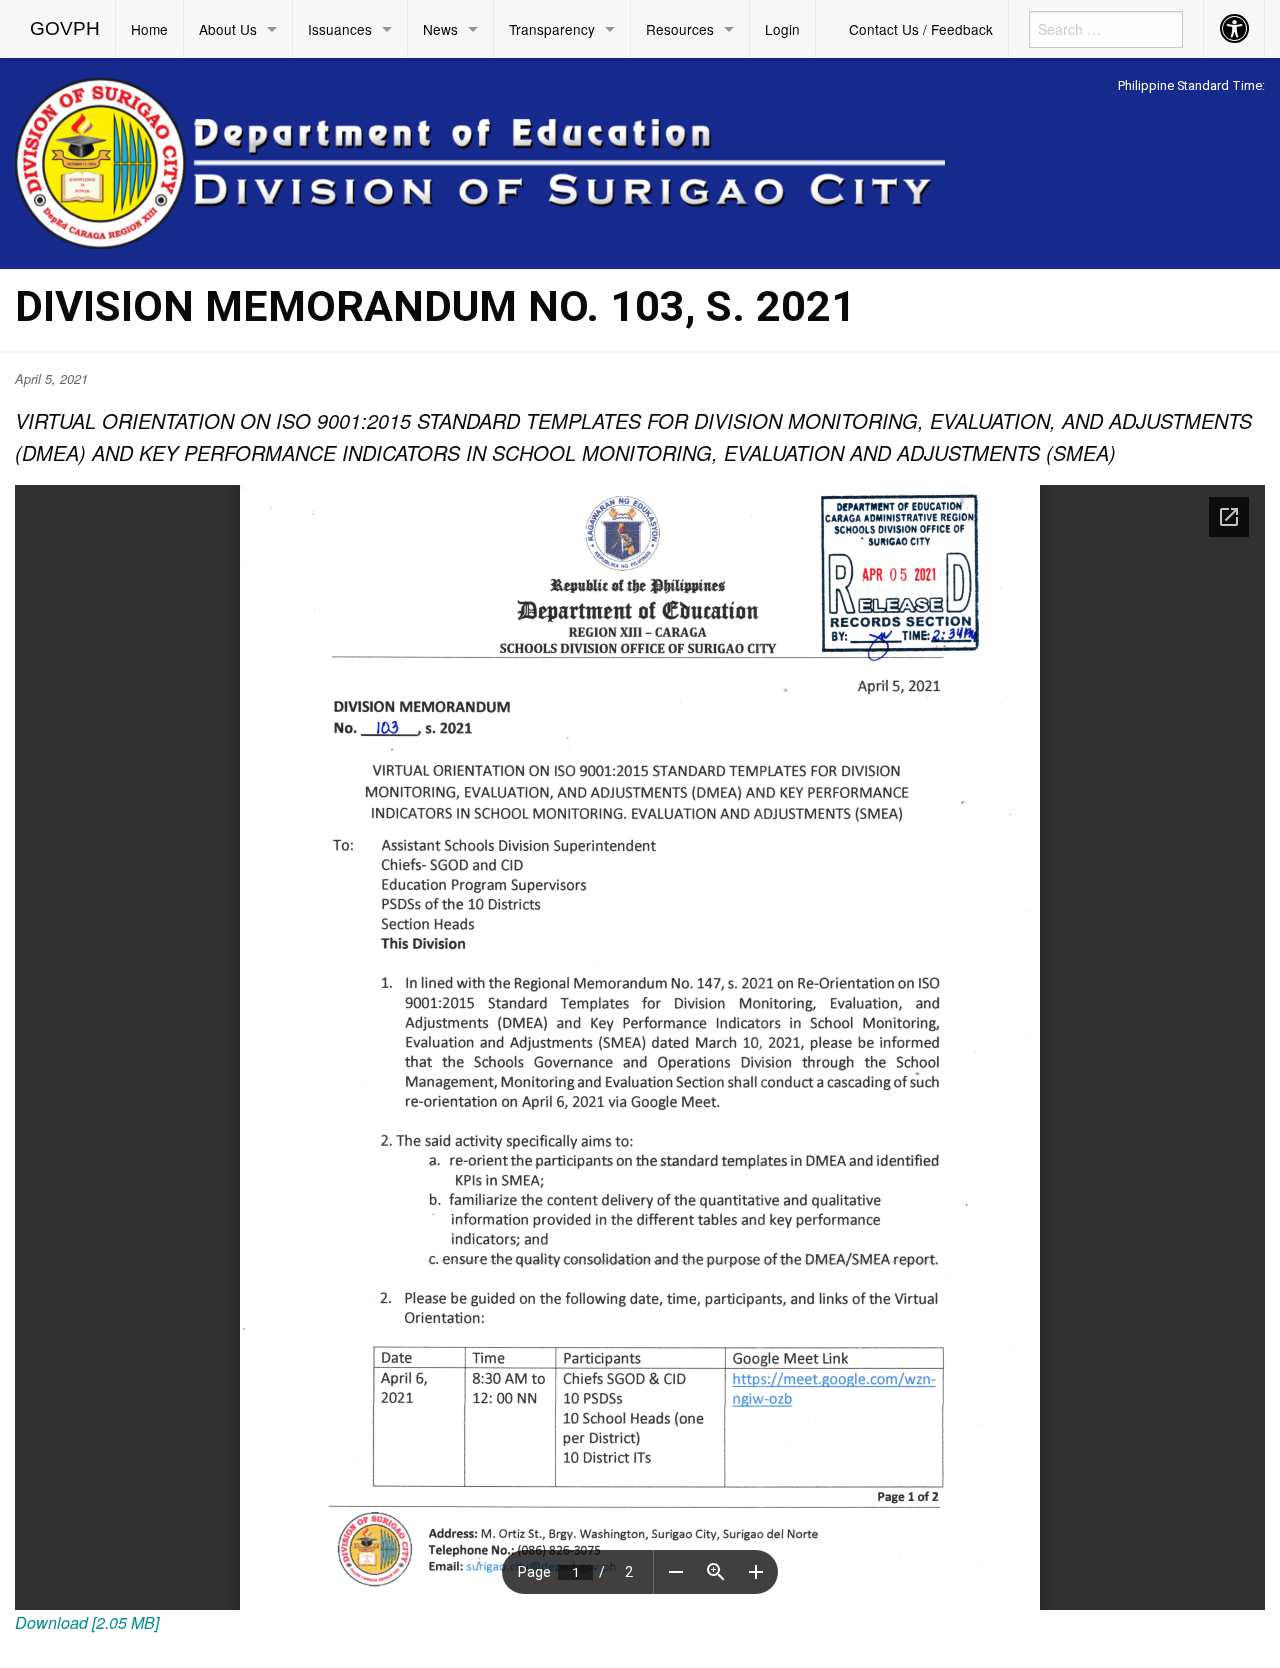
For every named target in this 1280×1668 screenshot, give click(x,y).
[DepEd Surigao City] (480, 160)
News (440, 29)
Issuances (340, 29)
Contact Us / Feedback (921, 29)
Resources (680, 29)
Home (149, 29)
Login (782, 29)
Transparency (552, 29)
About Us (228, 29)
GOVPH (65, 28)
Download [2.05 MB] (87, 1622)
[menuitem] (65, 29)
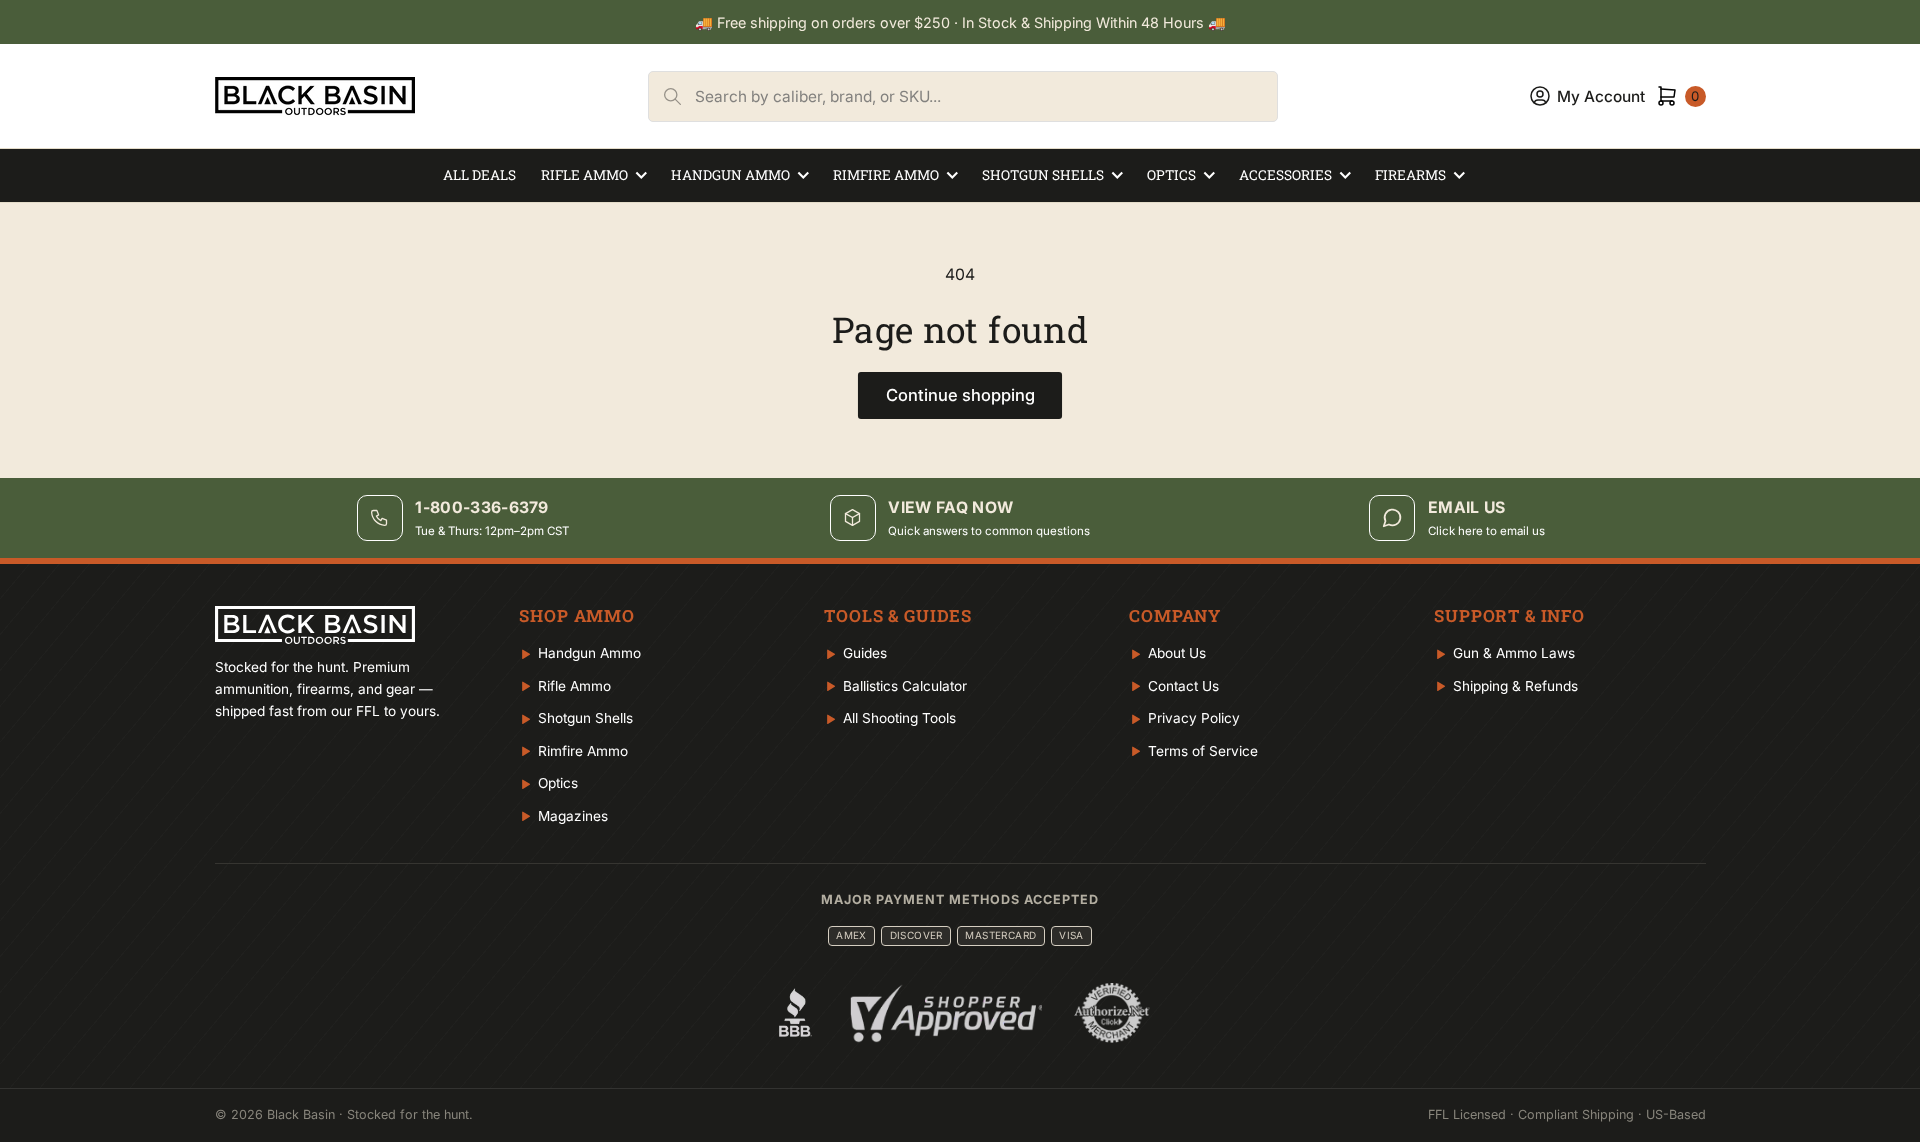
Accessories (1285, 175)
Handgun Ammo (730, 175)
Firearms (1410, 175)
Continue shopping (960, 395)
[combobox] (986, 96)
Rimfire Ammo (886, 175)
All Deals (479, 175)
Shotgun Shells (1043, 175)
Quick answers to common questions (989, 531)
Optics (1171, 175)
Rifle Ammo (584, 175)
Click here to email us (1486, 531)
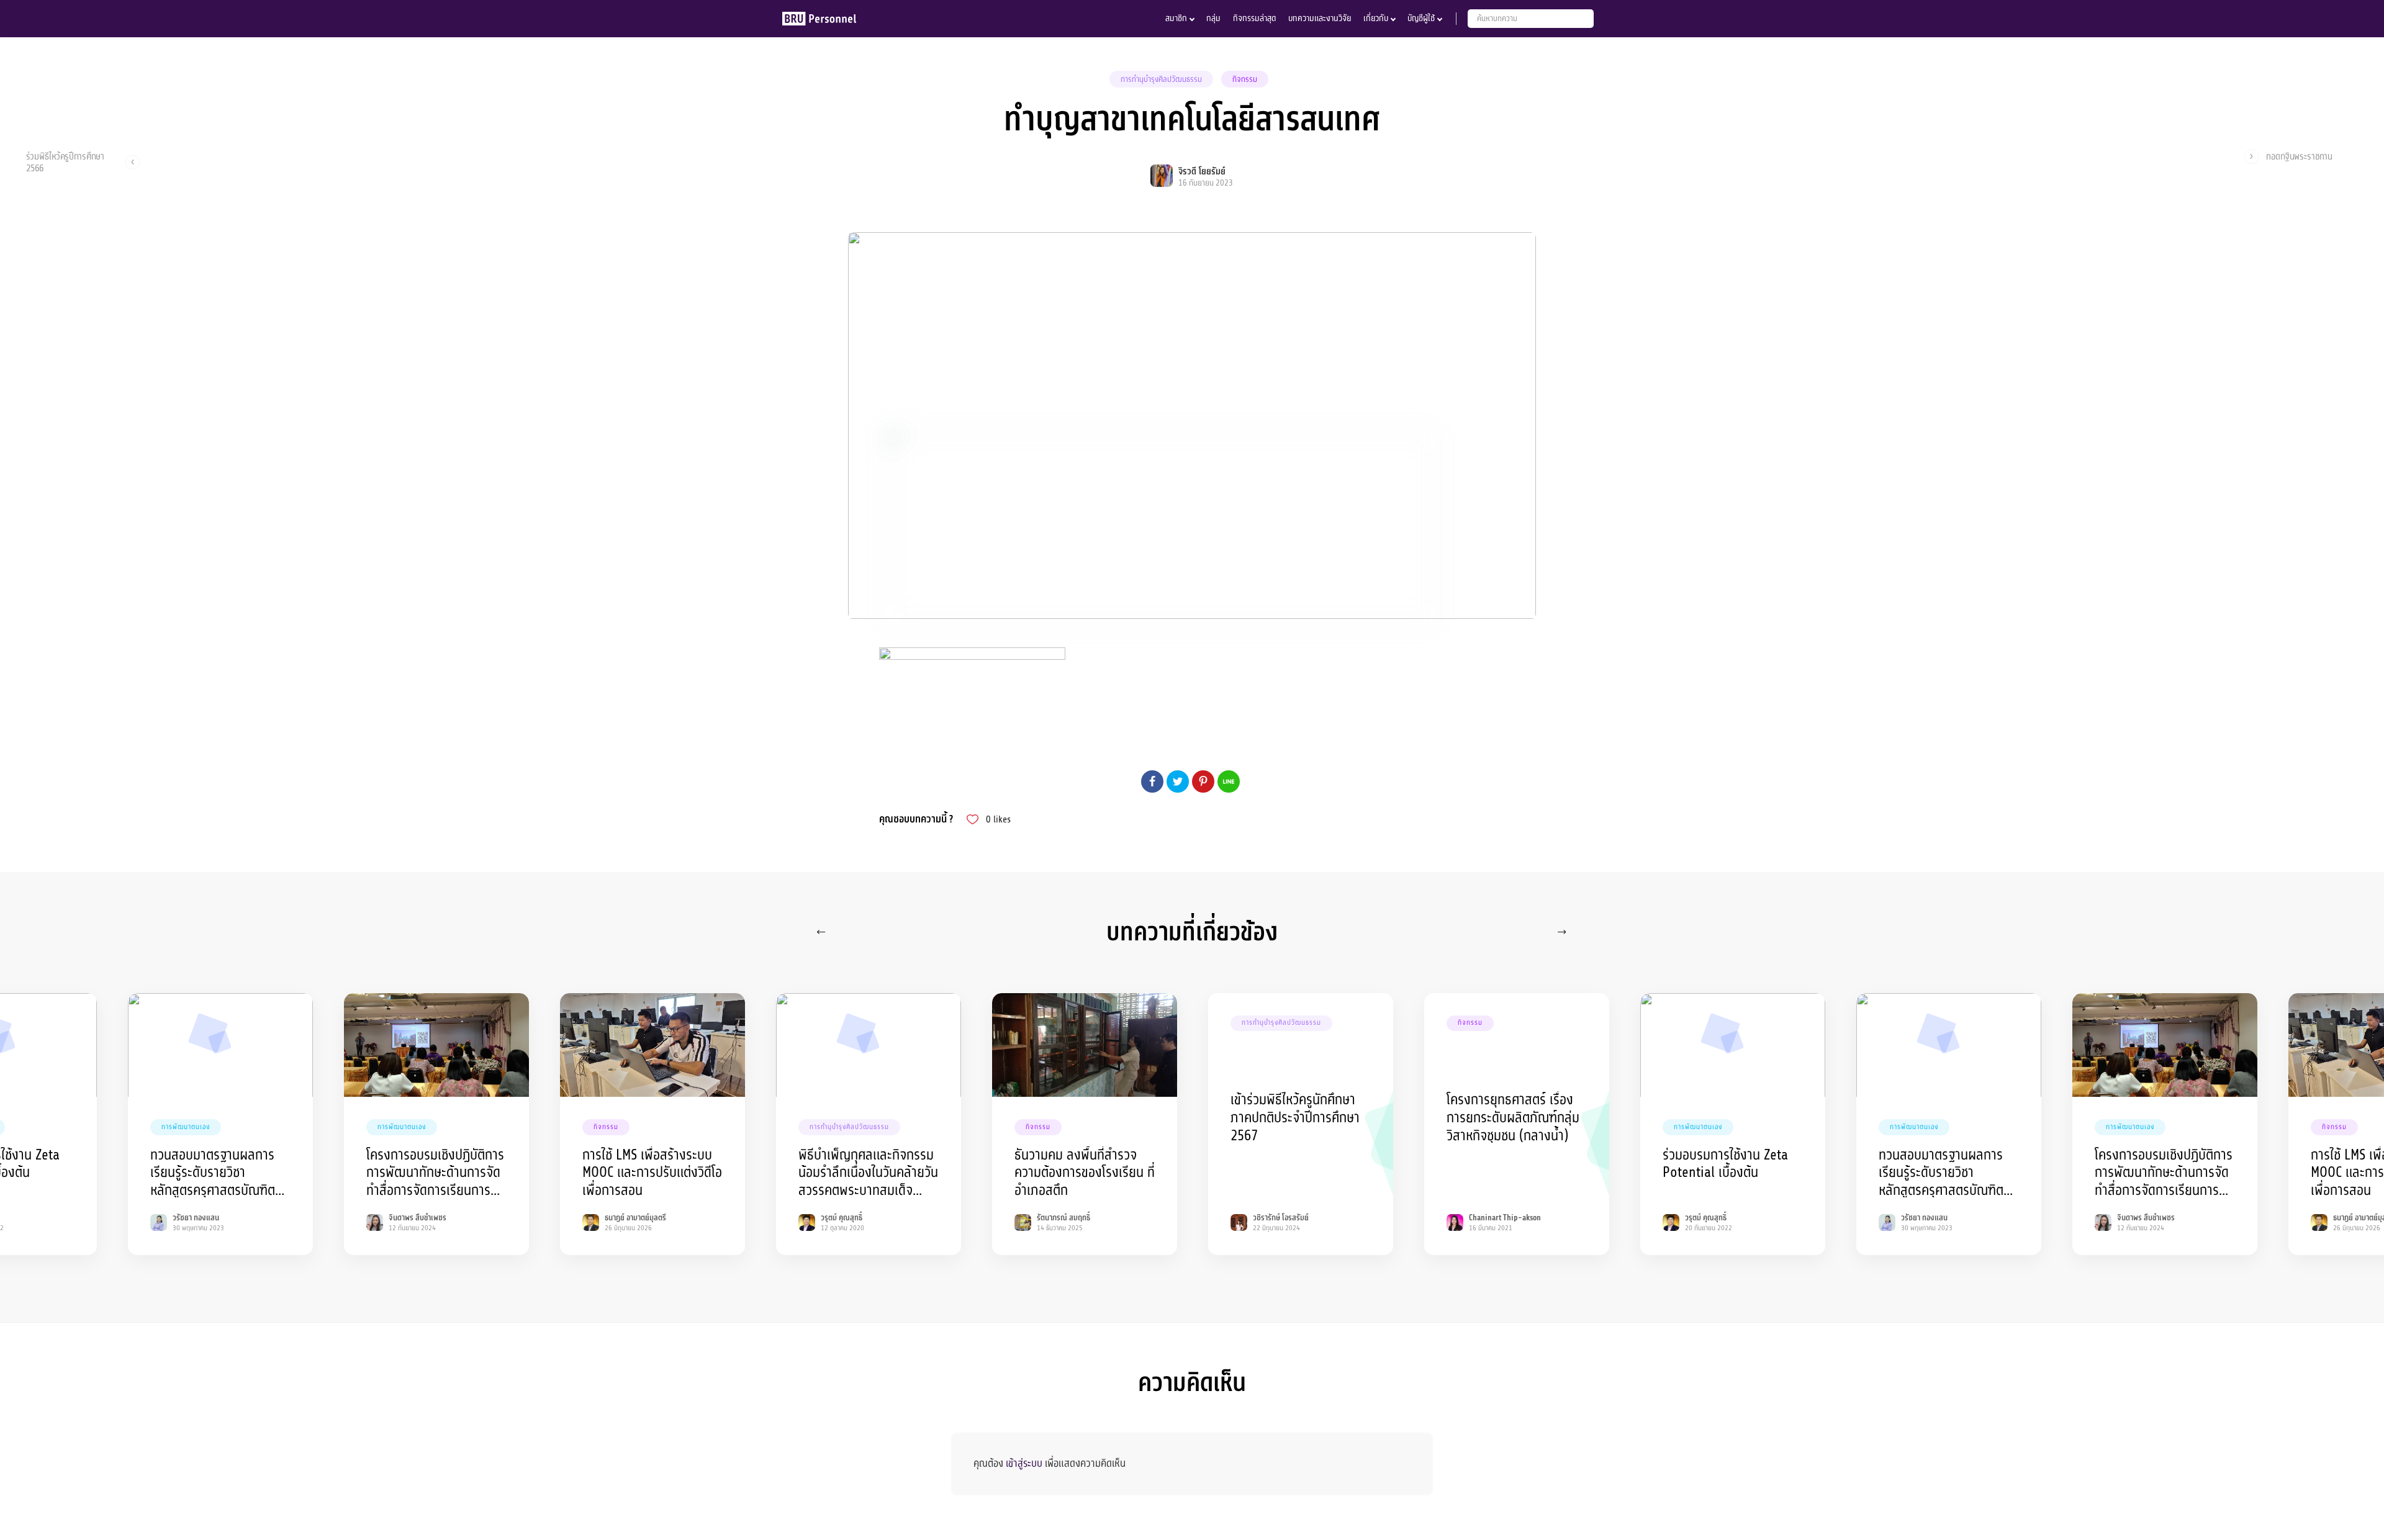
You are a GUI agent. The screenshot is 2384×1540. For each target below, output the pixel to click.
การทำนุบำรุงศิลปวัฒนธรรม (1161, 79)
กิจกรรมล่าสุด (1254, 18)
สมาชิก (1176, 18)
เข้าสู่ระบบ (1024, 1463)
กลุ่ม (1213, 18)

What you have to do
Each record above must be retyped exactly. Omit the pictures.

Exercise response
For every named target in this 1280×1668 screenshot, give click(x,y).
[DepEd Surigao City] (480, 160)
News (440, 29)
Issuances (340, 29)
Contact Us / Feedback (921, 29)
Resources (680, 29)
Home (149, 29)
Login (782, 29)
Transparency (552, 29)
About Us (228, 29)
GOVPH (65, 28)
Download [2.05 MB] (87, 1622)
[menuitem] (65, 29)
Accessories (1285, 175)
Handgun Ammo (730, 175)
Firearms (1410, 175)
Continue shopping (960, 395)
[combobox] (986, 96)
Rimfire Ammo (886, 175)
All Deals (479, 175)
Shotgun Shells (1043, 175)
Quick answers to common questions (989, 531)
Optics (1171, 175)
Rifle Ammo (584, 175)
Click here to email us (1486, 531)
You are a GUI agent. The screenshot is 2384×1540. For each target below, output the pixel to click.
การทำนุบำรุงศิลปวัฒนธรรม (1161, 79)
กิจกรรมล่าสุด (1254, 18)
สมาชิก (1176, 18)
เข้าสู่ระบบ (1024, 1463)
กลุ่ม (1213, 18)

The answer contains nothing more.